### [ZADANIE 1]
Przedstaw w formie krótkiej listy akapit artykułu o odbiorze stadionu, który zaczyna się od słów „Co konkretnie należy zmienić?”, i zachowaj jego główne fakty.

### [POKAZANY TEKST]

Nasza Loteria SR - pasek na kartach artykułów

Stadion odebrany warunkowo. Do koncertu trzeba poprawić

Maciej Roik
Układaną przy Bułgarskiej nową murawę w poniedziałek szczelnie zakryją płyty, na których już powstaje scena
Układaną przy Bułgarskiej nową murawę w poniedziałek szczelnie zakryją płyty, na których już powstaje scena Waldemar Wylegalski
Stadion Miejski, po kilku tygodniowej kontroli, otrzymał zgodę na użytkowanie. Fani Stinga mogą być spokojni, bo decyzja nadzoru budowlanego jest równoznaczna z możliwością zorganizowania poniedziałkowego koncertu. Spółka Euro Poznań 2012 ma jednak wciąż sporo pracy. Bo inspektorzy wskazali miejsca, które do koncertu muszą zostać koniecznie zmienione.

- Wydana zgoda jest warunkowa, wskazaliśmy miejsca, które przez weekend trzeba poprawić - podkreśla Paweł Łukaszewski, powiatowy inspektor nadzoru budowlanego dla Poznania. - Żadnych poważniejszych prac przeprowadzać jednak nie trzeba, ale to, co wymieniamy w pozwoleniu, to są jednak kwestie ważne.

Co konkretnie należy zmienić? Jak nas zapewniono, to wiele drobnych elementów, na usunięcie których wyznaczono trzy terminy. Pierwszy mija w poniedziałek. Przez weekend trzeba poradzić sobie z wystającymi śrubami, w niektórych miejscach dołożyć balustrady, a także zdemontować stojące w wielu punktach rusztowania i inne pozostałości po budowie. Do 29 września inwestor został zobowiązany do odpowiedniego oznakowania schodów, z kolei do końca października stadion ma być z punktu widzenia nadzoru budowlanego całkowicie bez zarzutu.

- Już w tej chwili są spełnione wszystkie niezbędne wymogi, które gwarantują bezpieczeństwo widzów - podkreśla Łukaszewski. - To nie znaczy jednak, że wszystko jest dopięte na ostatni guzik.
W piątek po raz ostatni, przeglądu stadionu dokonała także policja. Choć funkcjonariusze nie mieli wątpliwości, że można wydać decyzję i umożliwić wstęp dla widzów, to także wskazali miejsca, które należy pilnie zmienić. Ich zdaniem niezbędne jest uruchomienie oświetlenia przy ulicy Węgorka, a także uzupełnienie kostki od strony ulicy Ptasiej i przy II trybunie.

Choć pozwolenia wydano, to w piątek stadion nie wyglądał na miejsce, które za dwa dni podejmie jedną z największych gwiazd muzyki pop na świecie. Całość tonie w błocie, w powietrzu wiszą tumany kurzu z ciętych w pośpiechu betonowych krawężników, a między dźwigami już są rozstawiane pojedyncze stoiska z piwem. Władze miasta nie tracą jednak wiary i twierdzą, że do poniedziałku okolica zmieni się nie do poznania.

### [ZADANIE 2]
Zwróć bez żadnych zmian wiersze od tego, który zawiera „The image size is (1481, 812).”, aż do ostatniego z wierszy, oba krańce włącznie. Obrazy pomiń.

### [WIERSZE]
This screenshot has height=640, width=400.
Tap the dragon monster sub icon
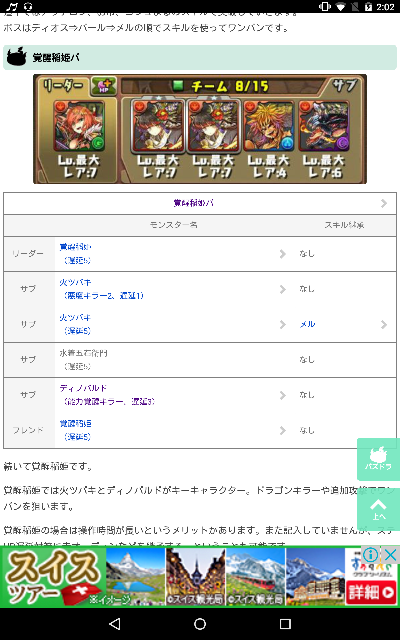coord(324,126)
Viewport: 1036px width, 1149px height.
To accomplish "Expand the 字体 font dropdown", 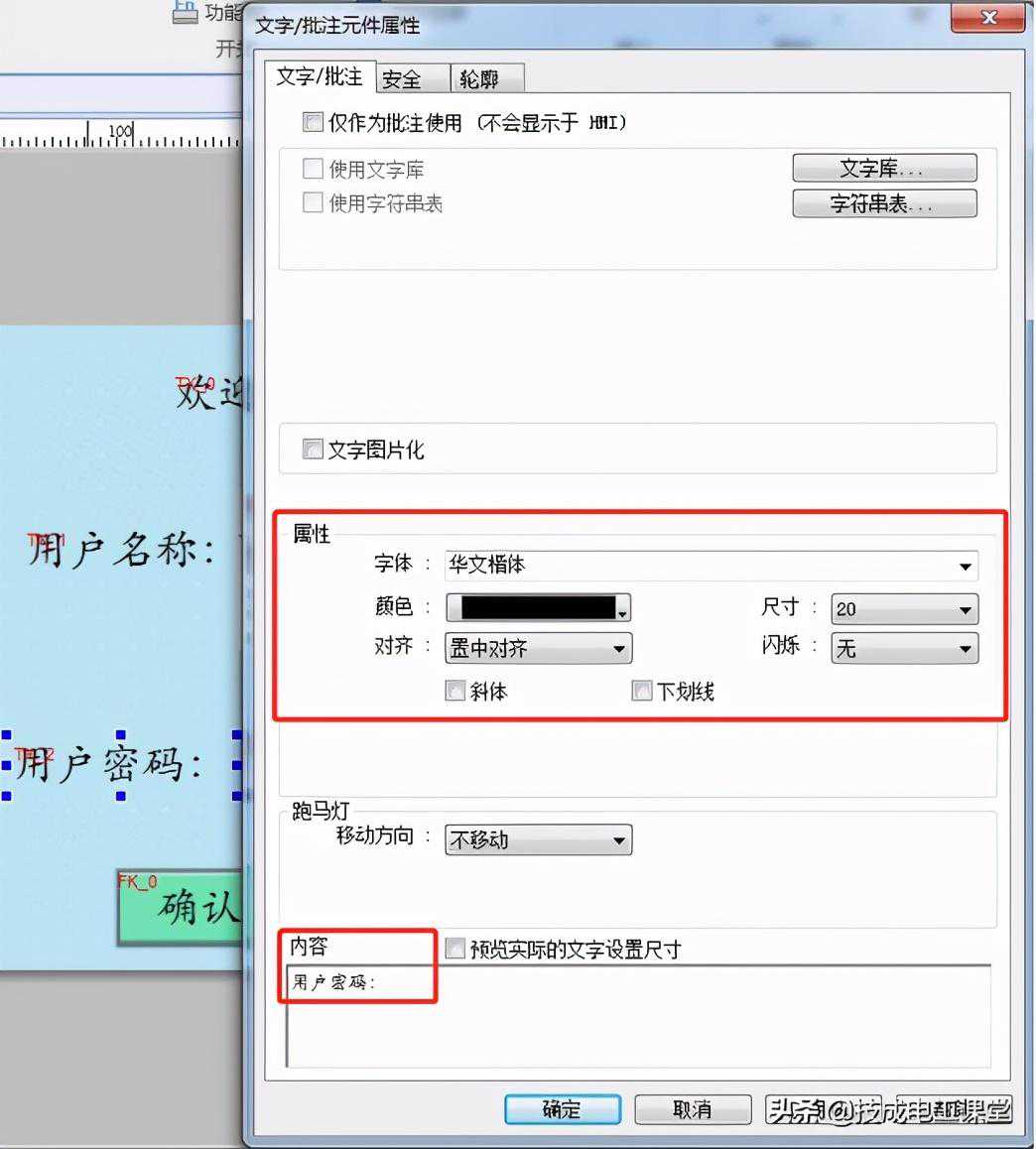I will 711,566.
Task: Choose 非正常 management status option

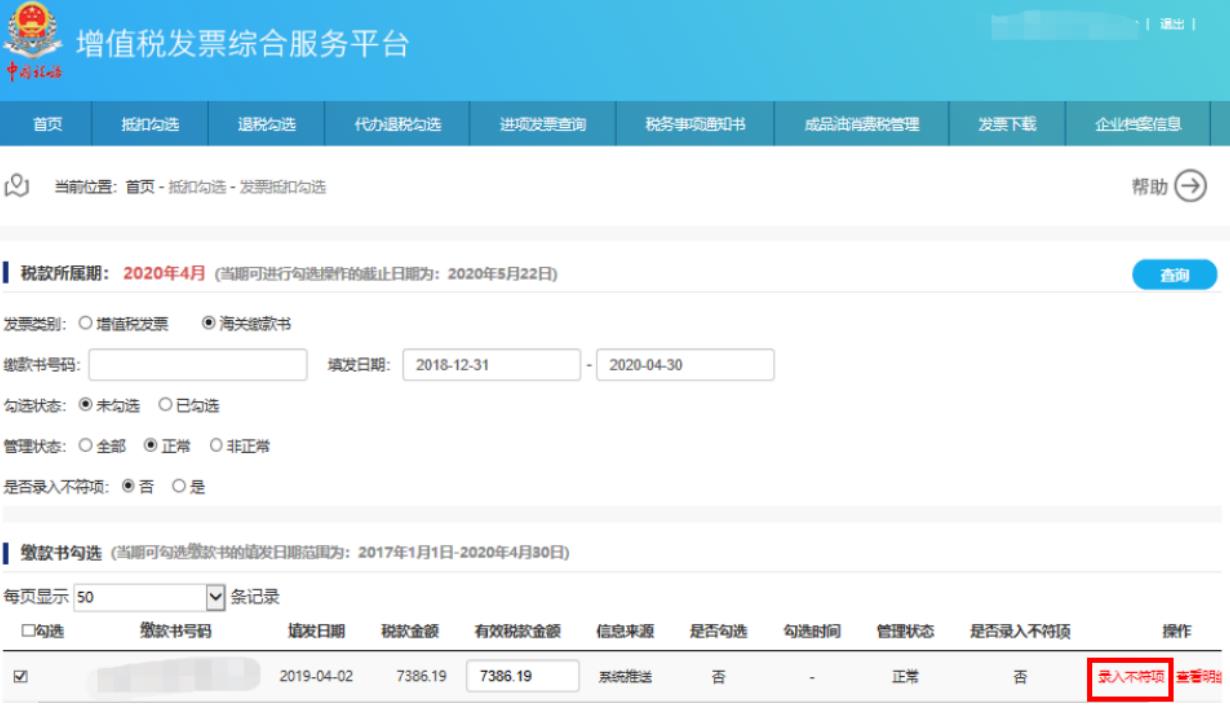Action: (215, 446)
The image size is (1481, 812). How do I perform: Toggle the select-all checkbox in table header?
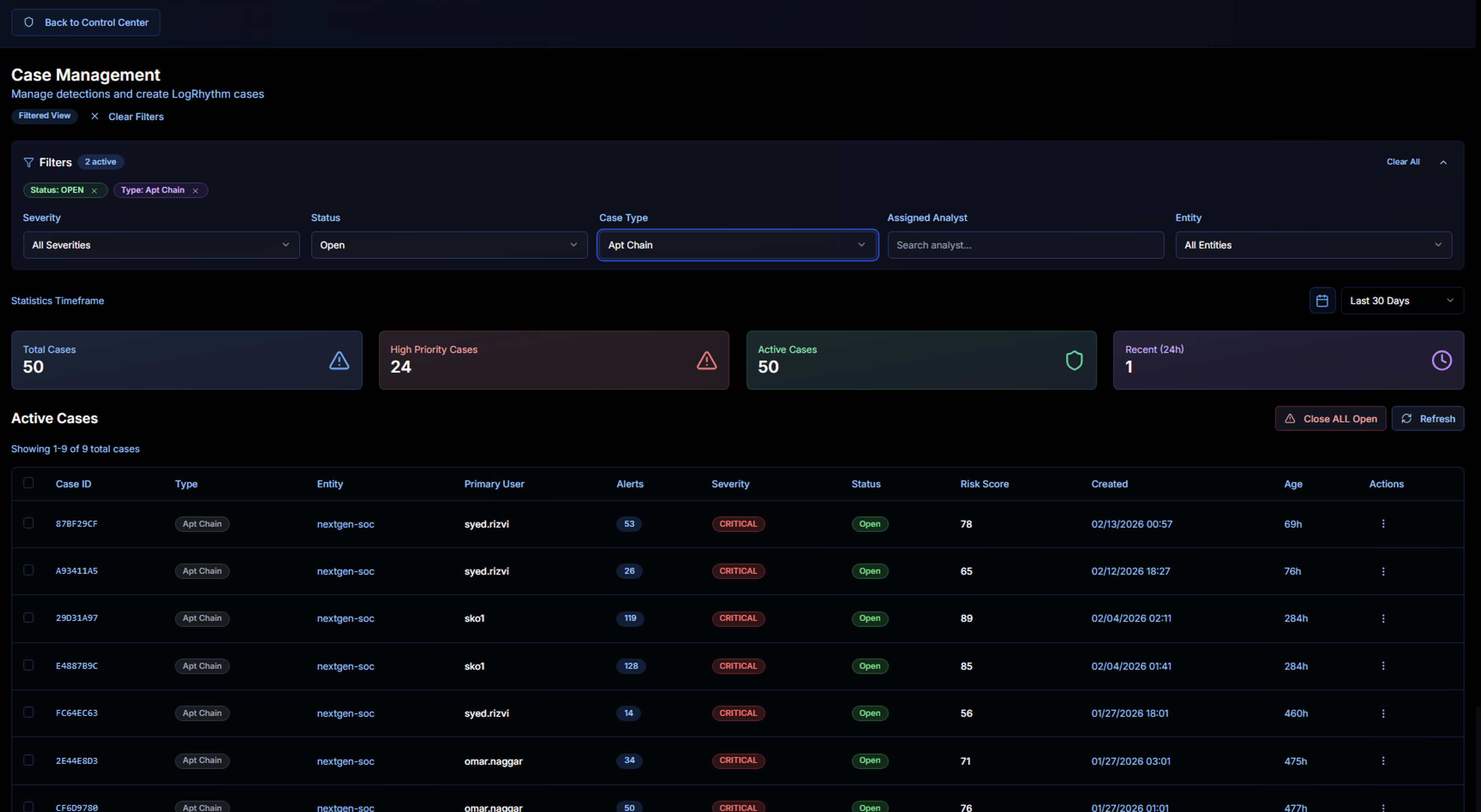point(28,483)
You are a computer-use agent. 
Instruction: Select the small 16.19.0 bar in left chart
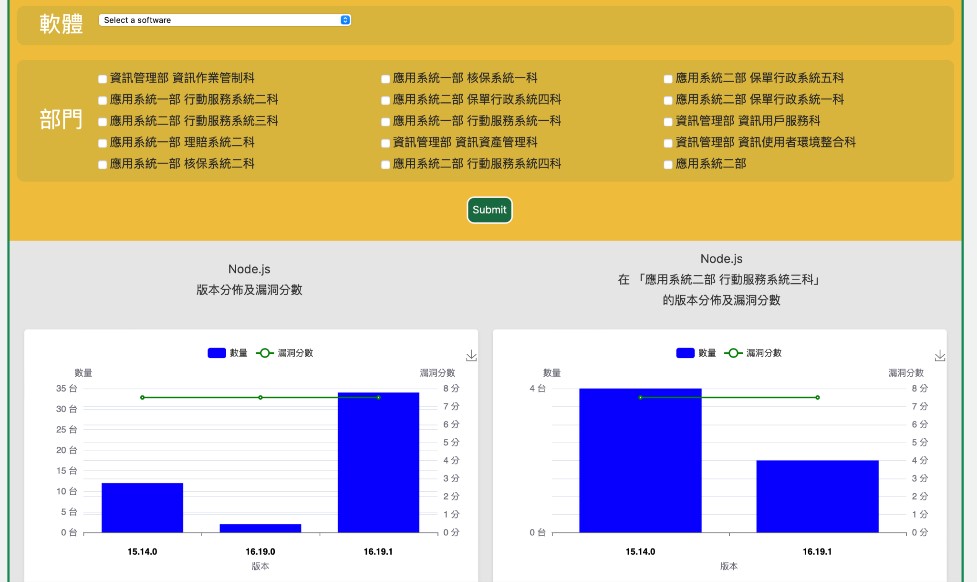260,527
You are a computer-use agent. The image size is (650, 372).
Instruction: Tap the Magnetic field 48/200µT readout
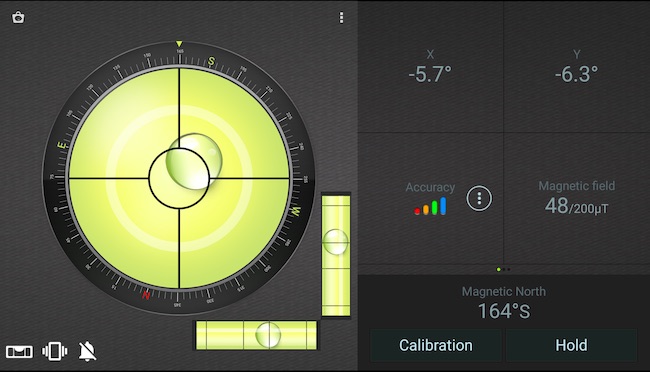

### [GOTOWA ODPOWIEDŹ 1]
- Do poprawienia jest wiele drobnych elementów. Na ich usunięcie wyznaczono trzy terminy.
- Do poniedziałku: usunąć wystające śruby, w niektórych miejscach dołożyć balustrady, zdemontować rusztowania i inne pozostałości po budowie.
- Do 29 września: odpowiednio oznakować schody.
- Do końca października: stadion ma być całkowicie bez zarzutu z punktu widzenia nadzoru budowlanego.

### [GOTOWA ODPOWIEDŹ 2]
The image size is (1481, 812). How do I perform: Toggle the select-all checkbox in table header?
point(28,483)
You are a computer-use agent. 
Instruction: Select the small 16.19.0 bar in left chart
260,527
You are a computer-use agent. The image size is (650, 372).
Instruction: Tap the Magnetic field 48/200µT readout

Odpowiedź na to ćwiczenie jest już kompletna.